Summarization — continuity without full logs
Truncation alone forgets early facts (tenant, environment, steps already tried). Summaries compress low-frequency, high-value signals:
- User profile and role
- Long-running task goals and constraints
- Confirmed facts and outcomes
- Decisions (“chose A over B”)
Keep recent tool traces and structured results verbatim when precision matters. Summaries are lossy—trigger on thresholds, not every turn.
import { SystemMessage, HumanMessage } from "@langchain/core/messages";
export async function summarizeConversation(model, messages) {
const transcript = messages
.map((msg) => `${msg.getType()}: ${msg.content}`)
.join("\n");
const prompt = [
new SystemMessage(
[
"You compress conversation memory.",
"Keep only what later turns need:",
"1. User identity and preferences",
"2. Confirmed facts",
"3. Completed actions and results",
"4. Open tasks and constraints",
"Drop small talk and reasoning chains.",
].join("\n"),
),
new HumanMessage(`Summarize:\n\n${transcript}`),
];
return (await model.invoke(prompt)).content;
}
Aim for memory objects (who, what task, what’s done, what’s open)—structured JSON often beats prose paragraphs in production.
Retrieval — long-range, precise recall
Summaries miss detail when the user asks:
What was the API key rotation plan we agreed on last week?
That may not be in the recent window or the rolling summary. Retrieval memory mirrors RAG:
- Embed salient history units
- Store in a vector DB or search index
- Embed the new query
- Inject top hits into the prompt
Do not dump raw chat line-by-line into the index—noise hurts recall.

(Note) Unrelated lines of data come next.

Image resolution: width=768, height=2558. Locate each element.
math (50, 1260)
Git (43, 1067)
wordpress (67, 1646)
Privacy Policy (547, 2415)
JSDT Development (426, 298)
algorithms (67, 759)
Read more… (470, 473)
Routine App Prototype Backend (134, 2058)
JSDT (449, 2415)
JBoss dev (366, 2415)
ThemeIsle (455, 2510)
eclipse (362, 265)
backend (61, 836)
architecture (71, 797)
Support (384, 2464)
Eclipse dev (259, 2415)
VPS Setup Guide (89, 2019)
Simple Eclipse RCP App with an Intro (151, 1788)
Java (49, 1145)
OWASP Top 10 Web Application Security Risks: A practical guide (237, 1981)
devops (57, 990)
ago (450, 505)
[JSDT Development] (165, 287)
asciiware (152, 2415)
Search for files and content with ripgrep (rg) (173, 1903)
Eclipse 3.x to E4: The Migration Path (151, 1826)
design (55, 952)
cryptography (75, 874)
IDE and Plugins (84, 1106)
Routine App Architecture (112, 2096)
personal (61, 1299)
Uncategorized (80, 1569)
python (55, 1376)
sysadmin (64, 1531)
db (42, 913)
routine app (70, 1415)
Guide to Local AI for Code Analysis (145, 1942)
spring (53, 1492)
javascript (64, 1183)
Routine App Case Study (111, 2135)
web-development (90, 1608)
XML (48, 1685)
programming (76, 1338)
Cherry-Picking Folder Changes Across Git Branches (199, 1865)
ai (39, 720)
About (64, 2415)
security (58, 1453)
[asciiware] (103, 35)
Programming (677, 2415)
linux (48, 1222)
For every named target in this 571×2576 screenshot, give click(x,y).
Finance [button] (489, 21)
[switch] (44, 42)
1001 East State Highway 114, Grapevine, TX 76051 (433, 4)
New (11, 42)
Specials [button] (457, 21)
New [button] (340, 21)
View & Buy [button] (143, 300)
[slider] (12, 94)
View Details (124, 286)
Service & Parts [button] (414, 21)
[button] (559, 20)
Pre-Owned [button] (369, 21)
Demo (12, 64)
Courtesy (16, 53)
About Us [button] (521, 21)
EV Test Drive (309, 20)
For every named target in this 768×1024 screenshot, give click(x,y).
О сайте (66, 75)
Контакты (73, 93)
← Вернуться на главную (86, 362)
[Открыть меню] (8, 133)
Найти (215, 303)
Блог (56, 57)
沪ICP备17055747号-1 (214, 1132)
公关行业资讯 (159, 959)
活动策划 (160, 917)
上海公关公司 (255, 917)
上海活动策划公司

Better units:
- Turn-pair summaries
- Confirmed “fact cards”
- Milestone summaries per task
Default recommendation
Truncation + summarization + retrieval
- Truncation — hard budget
- Summarization — thread continuity
- Retrieval — distant facts on demand
Truncation only — short, independent sessions (simple bots, one-shot forms).
Summarization only — risky; loses exact wording and branch state.
Retrieval only — risky; recent turns should stay raw; retrieval is for long range.
Demo shape: internal support agent
Users debug over many turns with logs, configs, and tickets; sessions span days; they say “where did we leave off?”
Suggested layers:
- History store — durable raw messages (Redis/DB)
- Recent window — token-trimmed short memory
- Summary memory — compressed older dialogue
- Retrieval memory — vectors over summaries and fact cards
Prompt assembly order:
System prompt
+ session summary
+ retrieved long-term memories
+ recent raw messages
+ current user input
Put recent raw messages closest to the current question; summaries and retrieval sit as background.
Recent window with tiktoken
import { trimMessages } from "@langchain/core/messages";
import { encodingForModel } from "js-tiktoken";
const encoder = encodingForModel("gpt-4o-mini");
function countTokens(messages) {
return messages.reduce((total, message) => {
const content =
typeof message.content === "string"
? message.content
: JSON.stringify(message.content);
return total + encoder.encode(content).length;
}, 0);
}
export async function buildRecentWindow(messages) {
return trimMessages(messages, {
maxTokens: 4000,
strategy: "last",
startOn: "human",
endOn: ["human", "tool"],
tokenCounter: countTokens,
});
}
startOn: "human" and endOn: ["human", "tool"] avoid broken tool-call pairs—slice(-8) breaks under tools and long assistant payloads.
Summary
Treat memory as context orchestration, not a single “save chat” API. Layer truncation, summarization, and retrieval; persist raw history separately; assemble prompts with explicit priority. That is what keeps agents usable, affordable, and honest across long-running work—exactly what clients hiring for AI engineering expect to see in production thinking.